Fourth, in this study SES and dietary pattern scores were used as markers of the heterogeneous distribution of lifestyle and dietary factors influencing EC and GC risk. Selection of these variables was limited by the availability of information at agglomeration or ward level, so they only partially reflect the distribution of related risk factors. However, their inclusion served to smooth SIR, taking into account both the spatial relation among agglomerations and the variability associated with these indices.
Fifth, justification of sample size is necessary. For factor analysis it is recommended that five subjects per item, with a minimum of 100 subjects regardless of the number of items is a sufficient sample size . There were 17 food items and 2322 subjects in the dietary pattern analysis and 12 Socio-economic items and 152 units (agglomerations) for the SES factor analysis, and so these met the minimum sample size criteria. To the best of our knowledge no study has focused on sample size and robustness issues in multilevel Poisson regression in a comprehensive manner. However, results from a simulation study suggest that for generalised linear mixed models with low prevalent events at least a minimum of 100 groups and 30 to 50 individuals per group were necessary . Our study contained 152 groups (agglomerations) and a mean of 11 and 16 cases for EC and GC. While the group size was large enough for accurate regression parameter estimation, small sample size within agglomerations suggested possible bias in the second level standard errors.
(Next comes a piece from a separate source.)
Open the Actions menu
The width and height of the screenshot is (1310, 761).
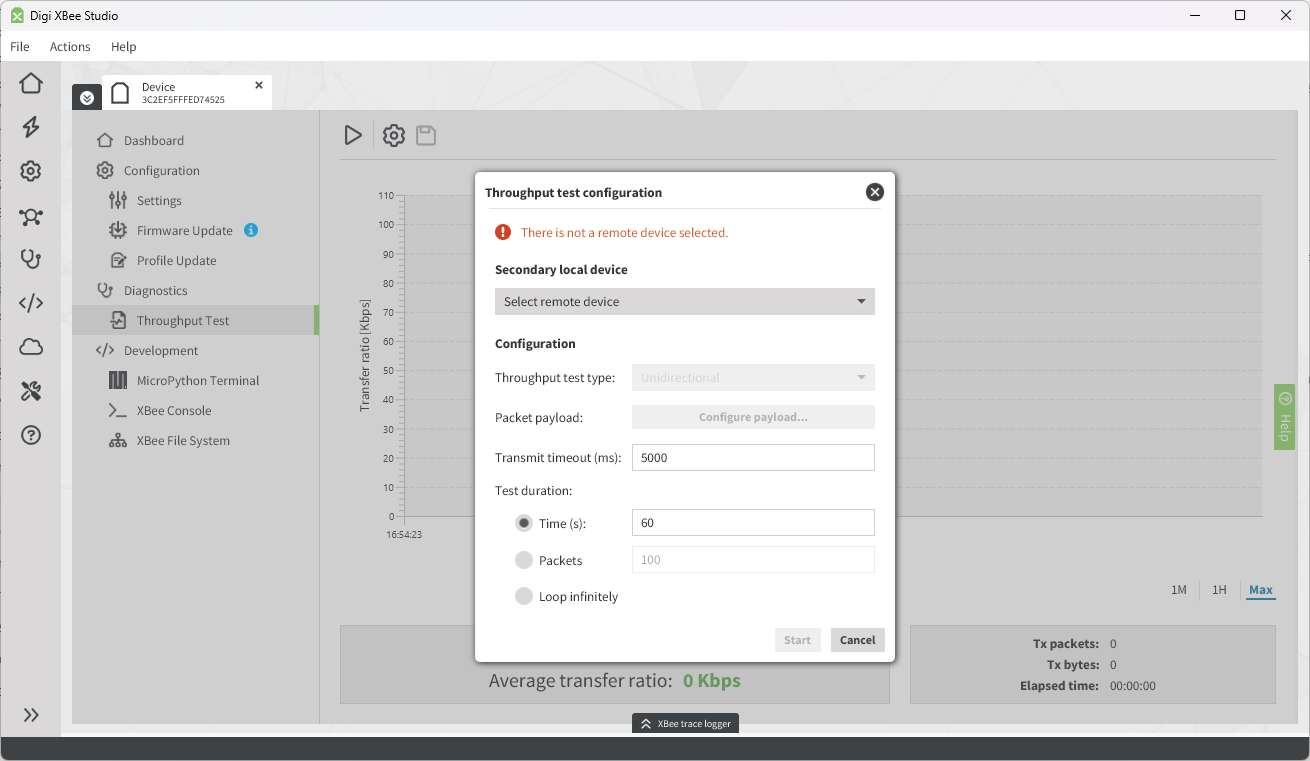70,47
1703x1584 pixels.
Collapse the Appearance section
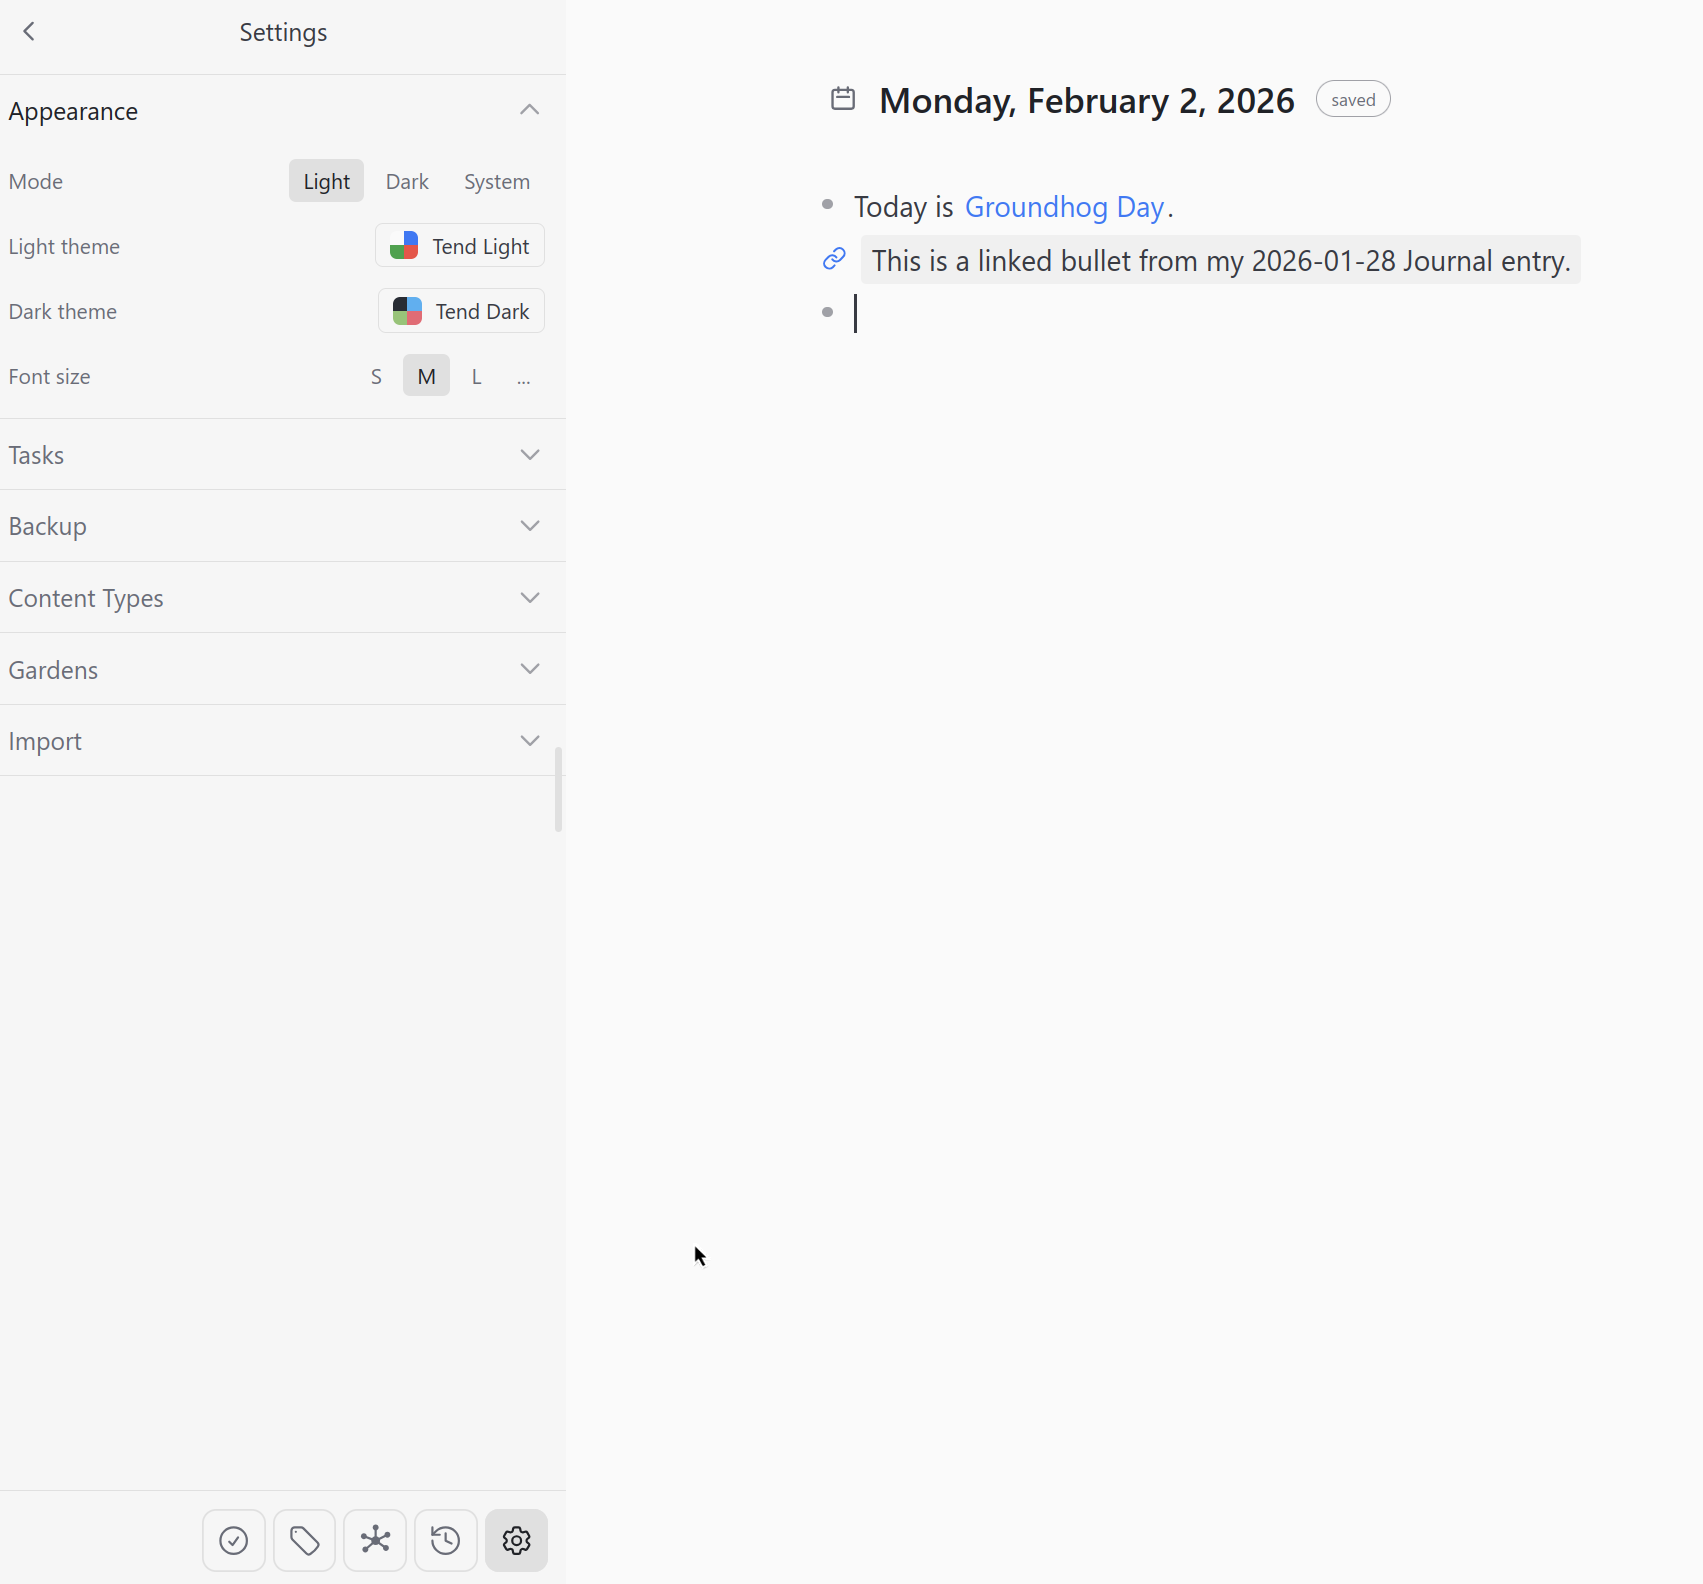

Ecologic studies are perhaps best considered to be hypothesis generating, although small area analysis tends to reduce ecological fallacy, since the populations defined by agglomerations boundaries are more homogeneous. While this might well be true of villages and towns of average size, in large cities this may not be so. However, the results reported here correspond to an overall mean, and socio-economic and dietary patterns differences inside cities have been disregarded. It would be interesting to extend our work by assessing whether such differences exist in major cities, such as Sari, Ghaemshahr and Gorgan.